To put it plainly, you should watch this show if you’re a fan of Star Wars. If I hadn’t already watched the first season of Andor, this would be my favorite Star Wars media. It’s so well done, on average, that I can’t think of a single episode that felt like a let-down during the second season. Sure, it doesn’t have the towering peaks that The Clone Wars had, but it also doesn’t have the fathomless valleys. It is consistently good, consistently interesting, and does the unfortunately rare work of taking the time to do justice to all of its major characters (with one major exception, but that’s hopefully going to be fixed in future seasons with future Sabine arcs). If you think this show is interesting and want to check it out, I advise going to do that immediately and not reading past this point because there will be spoilers. There can’t not be spoilers. Too much happened for there to not be spoilers.
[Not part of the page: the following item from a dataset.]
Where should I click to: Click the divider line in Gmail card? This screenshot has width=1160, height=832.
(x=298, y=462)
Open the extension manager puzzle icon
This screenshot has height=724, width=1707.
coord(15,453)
I was surprised to see the two Inquisitors we’d met in Season 2 get so ruthlessly and abruptly cut down. I mean, I get it. It really highlights the power of Maul, who reappears for the last two episodes of the season, as he is able to swiftly strike down foes that gave our more light-aligned friends, Kanan and Ahsoka, so much trouble. Not that either of them really gave Ahsoka trouble, I supposed, when she first met them. It just so effectively highlights the differences in style between Jedi and Sith. A Sith will absolutely go for the kill as quickly as possible while a Jedi rarely will. A Jedi would rather get their foe to surrender or, at worst, remove a limb. Only when they have no other option do the Jedi seem to accept actually killing someone. So when Maul teams up with our light-sided crew, it was both surprising and not that surprising to see him quickly cut down the foes that had been giving our heroes so much trouble this season. Honestly, I was more surprised that Ahsoka and Kanan didn’t say anything when Maul killed the Fifth Brother. Maybe they knew he was probably about to betray them, or maybe they stayed focused on the last Inquisitor to avoid in-fighting while their common enemy was still around. Regardless of the reason, the unceremonious nature of the Inquisitor’s deaths felt brutal and shocking after we spent so much time with them over the course of the season.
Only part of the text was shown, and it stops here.